A massive computer hack may have compromised the Social Security numbers of every American, with a Florida company at the heart of the breach. According to the L.A. Times, a hacking group claimed to have stolen the data, placing almost three billion individual records for sale on the dark web.
Engadget, citing Bleeping Computer, reported that the data consists of 2.7 billion records of personal information, including Social Security numbers and physical addresses of Americans.
It was stolen from a company called “National Public Data” out of Coral Springs, Florida. Those records are from the U.S., U.K., and Canada.
Who is behind the data theft?
a class-action lawsuit filed in federal court in Fort Lauderdale, Florida revealed that a hacking group called USDoD had stolen records from National Public Data (NPD). NPD provides personal information to employers, private investigators, and others conducting background checks.

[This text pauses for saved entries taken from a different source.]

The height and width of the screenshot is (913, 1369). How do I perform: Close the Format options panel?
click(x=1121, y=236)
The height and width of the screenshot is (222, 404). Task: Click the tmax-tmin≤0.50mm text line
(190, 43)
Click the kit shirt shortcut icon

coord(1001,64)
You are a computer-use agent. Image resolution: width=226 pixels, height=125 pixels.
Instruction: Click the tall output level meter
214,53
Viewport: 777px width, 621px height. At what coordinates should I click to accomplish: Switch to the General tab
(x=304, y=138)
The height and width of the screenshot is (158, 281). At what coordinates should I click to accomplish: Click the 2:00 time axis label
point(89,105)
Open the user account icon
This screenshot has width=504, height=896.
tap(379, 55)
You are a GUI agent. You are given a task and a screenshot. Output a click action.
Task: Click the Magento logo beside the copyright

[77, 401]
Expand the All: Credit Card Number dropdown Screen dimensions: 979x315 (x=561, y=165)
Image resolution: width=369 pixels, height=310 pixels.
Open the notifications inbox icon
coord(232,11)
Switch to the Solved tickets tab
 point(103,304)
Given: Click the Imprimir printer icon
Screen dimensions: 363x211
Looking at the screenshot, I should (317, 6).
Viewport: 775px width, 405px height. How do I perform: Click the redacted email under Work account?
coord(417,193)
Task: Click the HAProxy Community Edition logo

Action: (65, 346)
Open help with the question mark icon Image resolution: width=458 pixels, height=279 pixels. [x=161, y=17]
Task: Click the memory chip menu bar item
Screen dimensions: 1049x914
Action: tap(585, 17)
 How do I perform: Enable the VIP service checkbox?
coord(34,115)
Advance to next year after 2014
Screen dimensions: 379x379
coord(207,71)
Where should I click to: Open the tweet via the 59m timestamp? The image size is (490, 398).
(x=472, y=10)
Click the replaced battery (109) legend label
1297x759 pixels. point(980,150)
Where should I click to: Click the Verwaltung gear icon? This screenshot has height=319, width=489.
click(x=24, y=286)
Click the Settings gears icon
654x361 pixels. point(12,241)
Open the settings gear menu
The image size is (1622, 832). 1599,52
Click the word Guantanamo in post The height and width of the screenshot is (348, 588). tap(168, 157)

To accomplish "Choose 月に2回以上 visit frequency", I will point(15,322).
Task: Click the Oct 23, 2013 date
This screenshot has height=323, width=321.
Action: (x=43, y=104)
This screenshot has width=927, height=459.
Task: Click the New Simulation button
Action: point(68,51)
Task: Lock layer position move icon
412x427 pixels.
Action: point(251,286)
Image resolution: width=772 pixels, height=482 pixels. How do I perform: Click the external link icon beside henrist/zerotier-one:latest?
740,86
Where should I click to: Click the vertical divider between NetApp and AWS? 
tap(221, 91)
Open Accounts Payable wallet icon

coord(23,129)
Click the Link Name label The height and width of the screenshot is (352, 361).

According to a class action lawsuit , NPD obtained the data without consent, and the breach occurred sometime in April 2024.
Initially, USDoD sought to sell the stolen data for $3.5 million, but they have since released most of it for free on an online exchange for stolen personal information. The group claims to have 2.9 billion records containing personal data from individuals in the U.S., Canada, and the U.K.
The stolen data includes full names, addresses, dates of birth, phone numbers, and, for U.S. citizens, Social Security numbers.
“We offer people advice on how to protect themselves, but is this a losing battle?” cybersecurity expert Craig Agranoff said. “Unfortunately, it is, because hackers are often more skilled than we are. These could be 14-year-old kids in some foreign country just having fun.”
National Public Data has yet to formally notify individuals about the data breach.